* START *
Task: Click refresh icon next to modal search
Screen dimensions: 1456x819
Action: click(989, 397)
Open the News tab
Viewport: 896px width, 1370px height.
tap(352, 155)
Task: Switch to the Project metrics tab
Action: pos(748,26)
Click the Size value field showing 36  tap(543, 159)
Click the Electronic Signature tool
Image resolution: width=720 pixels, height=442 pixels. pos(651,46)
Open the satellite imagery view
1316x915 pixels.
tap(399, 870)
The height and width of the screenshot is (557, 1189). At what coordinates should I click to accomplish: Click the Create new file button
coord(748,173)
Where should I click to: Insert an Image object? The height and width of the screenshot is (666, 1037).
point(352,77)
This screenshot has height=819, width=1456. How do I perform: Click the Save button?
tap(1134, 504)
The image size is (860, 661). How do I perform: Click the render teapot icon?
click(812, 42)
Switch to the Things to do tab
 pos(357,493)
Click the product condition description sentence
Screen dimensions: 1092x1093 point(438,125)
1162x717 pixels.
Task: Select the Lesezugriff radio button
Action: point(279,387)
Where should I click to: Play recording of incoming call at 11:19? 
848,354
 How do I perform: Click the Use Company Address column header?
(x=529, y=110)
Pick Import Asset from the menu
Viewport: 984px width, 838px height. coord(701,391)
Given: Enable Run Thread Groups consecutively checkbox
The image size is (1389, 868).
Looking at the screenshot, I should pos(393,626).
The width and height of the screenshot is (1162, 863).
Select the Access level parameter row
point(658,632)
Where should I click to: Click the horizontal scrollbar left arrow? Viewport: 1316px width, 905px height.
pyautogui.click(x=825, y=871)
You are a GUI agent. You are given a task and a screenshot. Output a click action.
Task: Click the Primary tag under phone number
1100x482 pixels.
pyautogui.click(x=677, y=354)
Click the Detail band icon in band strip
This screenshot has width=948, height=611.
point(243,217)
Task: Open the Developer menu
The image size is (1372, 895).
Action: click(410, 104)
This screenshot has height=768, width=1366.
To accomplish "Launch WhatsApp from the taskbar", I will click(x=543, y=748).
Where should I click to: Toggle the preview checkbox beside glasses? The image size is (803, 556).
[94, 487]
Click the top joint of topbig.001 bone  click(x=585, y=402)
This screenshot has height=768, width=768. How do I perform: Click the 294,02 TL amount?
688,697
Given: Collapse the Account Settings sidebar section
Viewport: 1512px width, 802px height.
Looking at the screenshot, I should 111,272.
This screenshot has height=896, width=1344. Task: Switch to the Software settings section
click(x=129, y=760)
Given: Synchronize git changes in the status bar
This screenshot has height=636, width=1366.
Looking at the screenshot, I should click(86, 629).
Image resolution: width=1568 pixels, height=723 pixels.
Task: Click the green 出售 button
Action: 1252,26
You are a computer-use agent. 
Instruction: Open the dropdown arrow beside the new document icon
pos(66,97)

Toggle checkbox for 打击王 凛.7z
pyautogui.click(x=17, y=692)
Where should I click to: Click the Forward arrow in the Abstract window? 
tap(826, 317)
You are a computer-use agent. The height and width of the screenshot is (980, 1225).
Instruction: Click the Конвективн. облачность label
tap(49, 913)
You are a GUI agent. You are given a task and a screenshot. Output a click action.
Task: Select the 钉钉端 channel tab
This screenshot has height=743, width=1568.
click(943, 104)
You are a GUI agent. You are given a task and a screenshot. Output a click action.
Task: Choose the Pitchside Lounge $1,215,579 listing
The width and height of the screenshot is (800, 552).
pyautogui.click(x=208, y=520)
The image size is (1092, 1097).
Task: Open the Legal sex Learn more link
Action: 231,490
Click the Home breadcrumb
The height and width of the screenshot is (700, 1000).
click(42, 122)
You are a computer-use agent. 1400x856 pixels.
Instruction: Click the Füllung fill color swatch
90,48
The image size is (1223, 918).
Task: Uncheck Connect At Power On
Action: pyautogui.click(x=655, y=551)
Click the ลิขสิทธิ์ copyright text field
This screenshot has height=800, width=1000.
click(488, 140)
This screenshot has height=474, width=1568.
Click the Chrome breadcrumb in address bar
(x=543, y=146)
* END *
■ **PROBLEM REQUIREMENTS**: Arrange every line of the entries above as a Markdown table with the columns Row and Line, numbering the rows in order and omitting blank lines.

■ **RESPONSE**:
| Row | Line |
|---|---|
| 1 | Task: Click refresh icon next to modal search |
| 2 | Screen dimensions: 1456x819 |
| 3 | Action: click(989, 397) |
| 4 | Open the News tab |
| 5 | Viewport: 896px width, 1370px height. |
| 6 | tap(352, 155) |
| 7 | Task: Switch to the Project metrics tab |
| 8 | Action: pos(748,26) |
| 9 | Click the Size value field showing 36  tap(543, 159) |
| 10 | Click the Electronic Signature tool |
| 11 | Image resolution: width=720 pixels, height=442 pixels. pos(651,46) |
| 12 | Open the satellite imagery view |
| 13 | 1316x915 pixels. |
| 14 | tap(399, 870) |
| 15 | The height and width of the screenshot is (557, 1189). At what coordinates should I click to accomplish: Click the Create new file button |
| 16 | coord(748,173) |
| 17 | Where should I click to: Insert an Image object? The height and width of the screenshot is (666, 1037). |
| 18 | point(352,77) |
| 19 | This screenshot has height=819, width=1456. How do I perform: Click the Save button? |
| 20 | tap(1134, 504) |
| 21 | The image size is (860, 661). How do I perform: Click the render teapot icon? |
| 22 | click(812, 42) |
| 23 | Switch to the Things to do tab |
| 24 |  pos(357,493) |
| 25 | Click the product condition description sentence |
| 26 | Screen dimensions: 1092x1093 point(438,125) |
| 27 | 1162x717 pixels. |
| 28 | Task: Select the Lesezugriff radio button |
| 29 | Action: point(279,387) |
| 30 | Where should I click to: Play recording of incoming call at 11:19?  |
| 31 | 848,354 |
| 32 |  How do I perform: Click the Use Company Address column header? |
| 33 | (x=529, y=110) |
| 34 | Pick Import Asset from the menu |
| 35 | Viewport: 984px width, 838px height. coord(701,391) |
| 36 | Given: Enable Run Thread Groups consecutively checkbox |
| 37 | The image size is (1389, 868). |
| 38 | Looking at the screenshot, I should pos(393,626). |
| 39 | The width and height of the screenshot is (1162, 863). |
| 40 | Select the Access level parameter row |
| 41 | point(658,632) |
| 42 | Where should I click to: Click the horizontal scrollbar left arrow? Viewport: 1316px width, 905px height. |
| 43 | pyautogui.click(x=825, y=871) |
| 44 | You are a GUI agent. You are given a task and a screenshot. Output a click action. |
| 45 | Task: Click the Primary tag under phone number |
| 46 | 1100x482 pixels. |
| 47 | pyautogui.click(x=677, y=354) |
| 48 | Click the Detail band icon in band strip |
| 49 | This screenshot has width=948, height=611. |
| 50 | point(243,217) |
| 51 | Task: Open the Developer menu |
| 52 | The image size is (1372, 895). |
| 53 | Action: click(410, 104) |
| 54 | This screenshot has height=768, width=1366. |
| 55 | To accomplish "Launch WhatsApp from the taskbar", I will click(x=543, y=748). |
| 56 | Where should I click to: Toggle the preview checkbox beside glasses? The image size is (803, 556). |
| 57 | [94, 487] |
| 58 | Click the top joint of topbig.001 bone  click(x=585, y=402) |
| 59 | This screenshot has height=768, width=768. How do I perform: Click the 294,02 TL amount? |
| 60 | 688,697 |
| 61 | Given: Collapse the Account Settings sidebar section |
| 62 | Viewport: 1512px width, 802px height. |
| 63 | Looking at the screenshot, I should 111,272. |
| 64 | This screenshot has height=896, width=1344. Task: Switch to the Software settings section |
| 65 | click(x=129, y=760) |
| 66 | Given: Synchronize git changes in the status bar |
| 67 | This screenshot has height=636, width=1366. |
| 68 | Looking at the screenshot, I should click(86, 629). |
| 69 | Image resolution: width=1568 pixels, height=723 pixels. |
| 70 | Task: Click the green 出售 button |
| 71 | Action: 1252,26 |
| 72 | You are a computer-use agent.  |
| 73 | Instruction: Open the dropdown arrow beside the new document icon |
| 74 | pos(66,97) |
| 75 | Toggle checkbox for 打击王 凛.7z |
| 76 | pyautogui.click(x=17, y=692) |
| 77 | Where should I click to: Click the Forward arrow in the Abstract window?  |
| 78 | tap(826, 317) |
| 79 | You are a computer-use agent. The height and width of the screenshot is (980, 1225). |
| 80 | Instruction: Click the Конвективн. облачность label |
| 81 | tap(49, 913) |
| 82 | You are a GUI agent. You are given a task and a screenshot. Output a click action. |
| 83 | Task: Select the 钉钉端 channel tab |
| 84 | This screenshot has height=743, width=1568. |
| 85 | click(943, 104) |
| 86 | You are a GUI agent. You are given a task and a screenshot. Output a click action. |
| 87 | Task: Choose the Pitchside Lounge $1,215,579 listing |
| 88 | The width and height of the screenshot is (800, 552). |
| 89 | pyautogui.click(x=208, y=520) |
| 90 | The image size is (1092, 1097). |
| 91 | Task: Open the Legal sex Learn more link |
| 92 | Action: 231,490 |
| 93 | Click the Home breadcrumb |
| 94 | The height and width of the screenshot is (700, 1000). |
| 95 | click(42, 122) |
| 96 | You are a computer-use agent. 1400x856 pixels. |
| 97 | Instruction: Click the Füllung fill color swatch |
| 98 | 90,48 |
| 99 | The image size is (1223, 918). |
| 100 | Task: Uncheck Connect At Power On |
| 101 | Action: pyautogui.click(x=655, y=551) |
| 102 | Click the ลิขสิทธิ์ copyright text field |
| 103 | This screenshot has height=800, width=1000. |
| 104 | click(488, 140) |
| 105 | This screenshot has height=474, width=1568. |
| 106 | Click the Chrome breadcrumb in address bar |
| 107 | (x=543, y=146) |